As I prepared to leave Bowne and pursue a degree in writing I remembered everything she did for me. I remembered all the inspiration she gave me and mostly I appreciated it. I remember her writing enthusiastic letters of recommendation for my college applications and running to her to let her know I'd succeeded in getting into my first two choices.
A couple of years after I graduated Ms. Feldberg retired and became a grandma full-time. I saw her a couple times and wrote to her, but this was before e-mail became an institution in most homes and we lost touch.
As the year for mentoring ended I couldn't help but be reminded of Ms. Feldberg and realize how much she not only influenced and inspired the writer I've become, but also the person. I notice the way I've gone about teaching and being a mentor for young girls is almost synonymous with how she approached us freshmen when we sat still and anxious in her class. I realize we both approach students/teens with encouragement and respect. That when we meet young people they need to know that they're capable of anything and it all comes down to desire.

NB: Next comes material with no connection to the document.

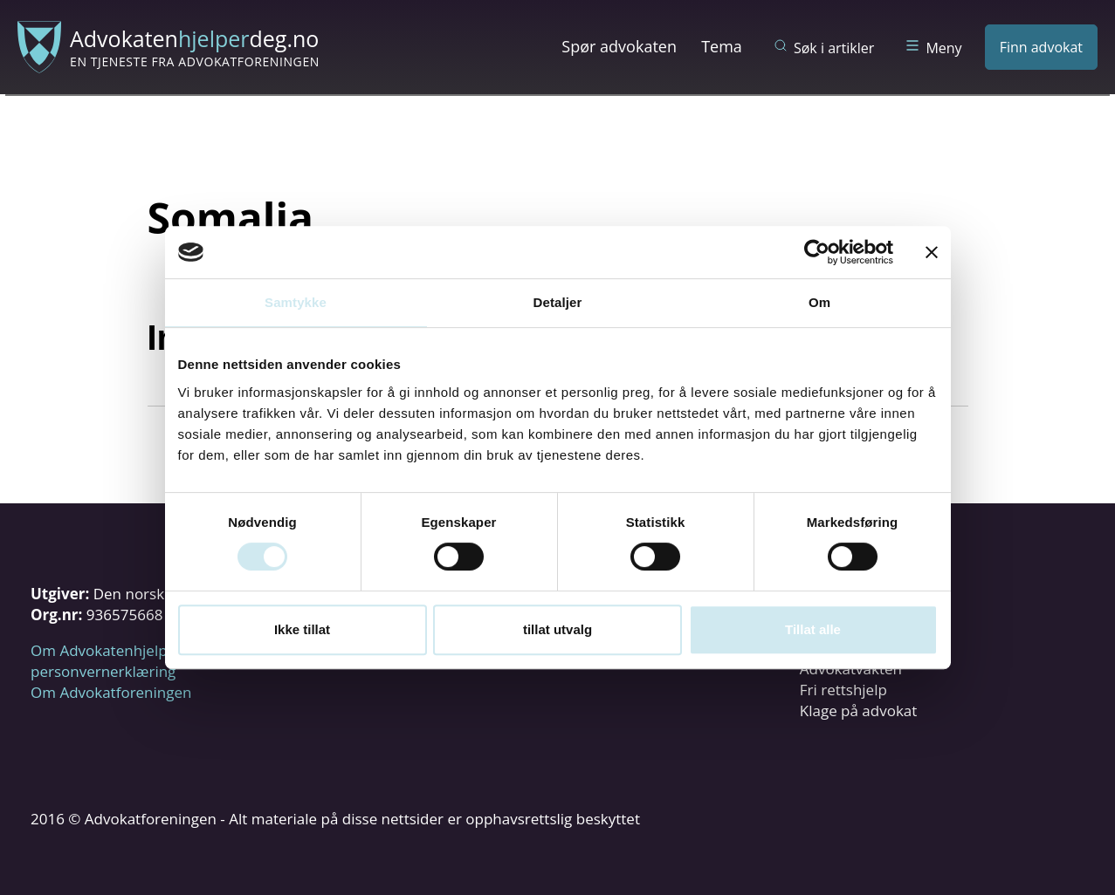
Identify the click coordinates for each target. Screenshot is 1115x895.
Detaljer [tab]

Yes, I'm getting nostalgic in my old age, but did want to take a moment to thank Ms. Feldberg (albeit virtually) for all her guidance and inspiration then because I wouldn't be the person I am now. I can't help but wonder what life has in store for the mentees that leave Girls Write Now. But I hope, whether they realize it now or in retrospect, they appreciate the guidance their mentors have to offer because not everyone gets a Ms. Feldberg in their lives.